Required work = Each line of the data is to be output verbatim, with the images removed.

§

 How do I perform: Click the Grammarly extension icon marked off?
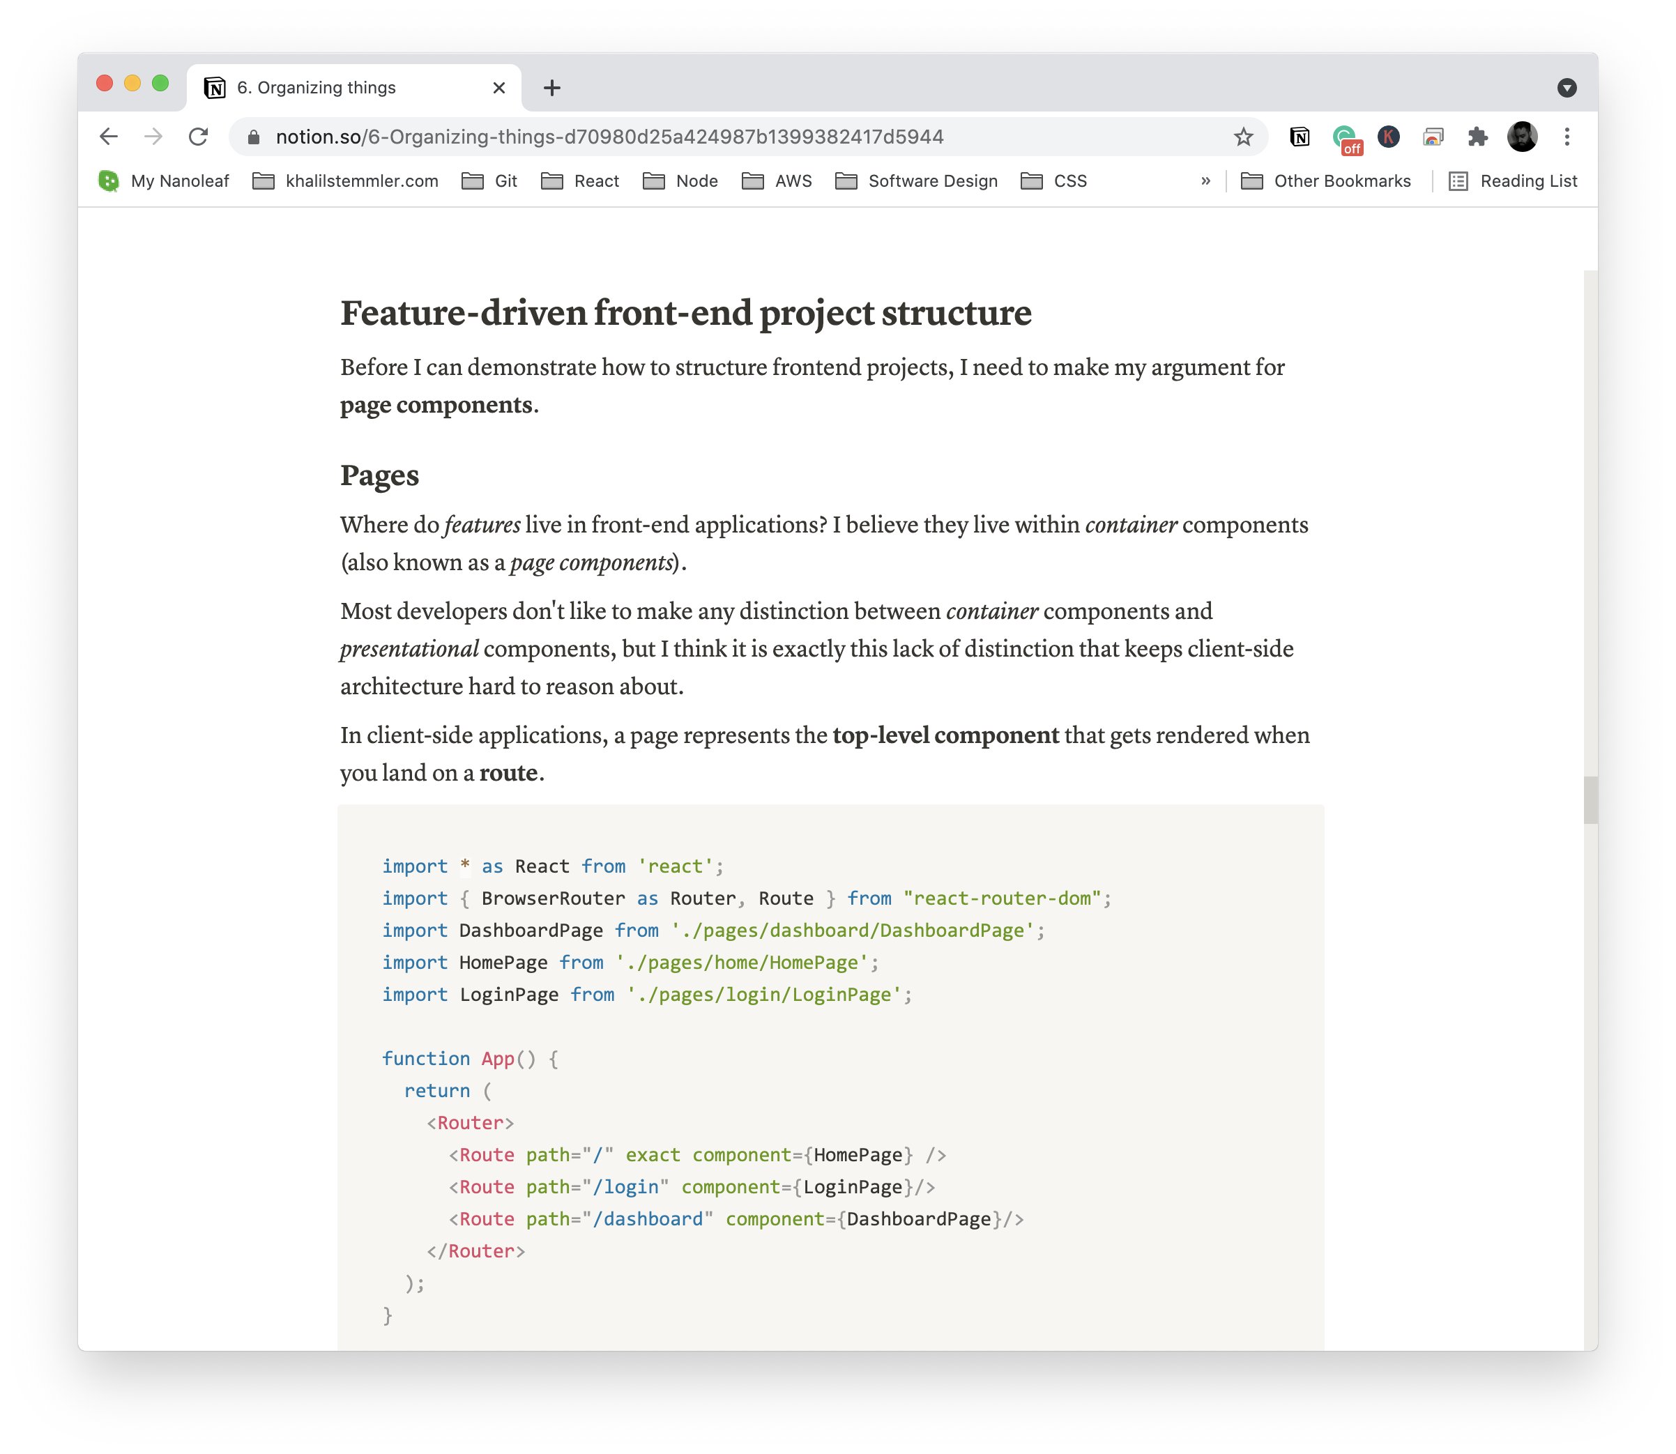point(1345,137)
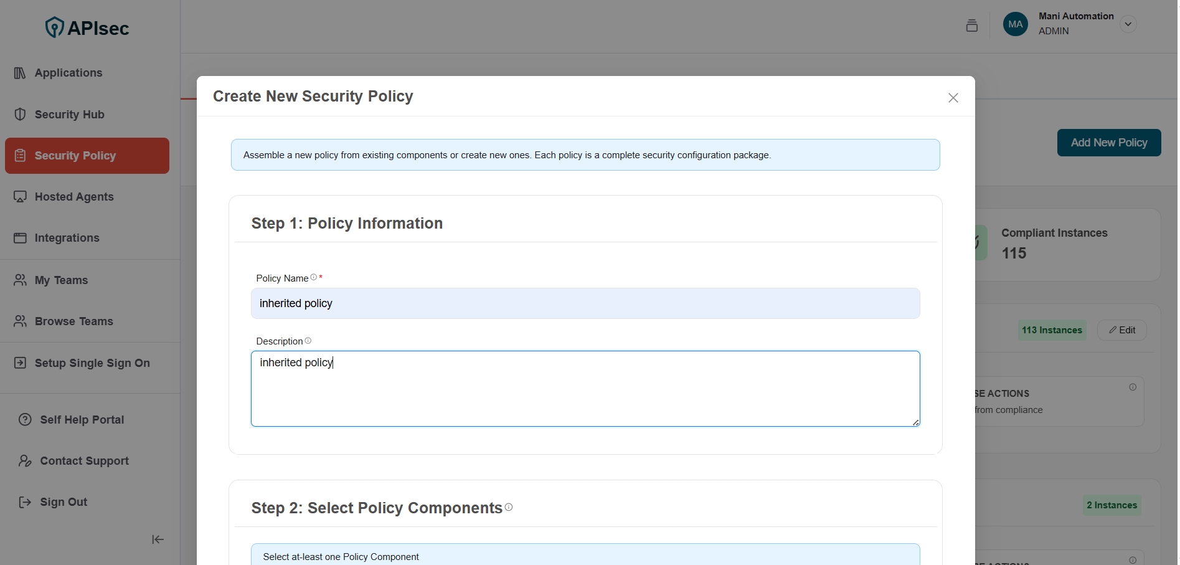Viewport: 1180px width, 565px height.
Task: Click inside the Policy Name input field
Action: pyautogui.click(x=585, y=303)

§

Answer area =
 How do I perform: Click the Grammarly extension icon marked off?
point(1345,137)
Viewport: 1180px width, 565px height.
Task: Click inside the Policy Name input field
Action: pyautogui.click(x=585, y=303)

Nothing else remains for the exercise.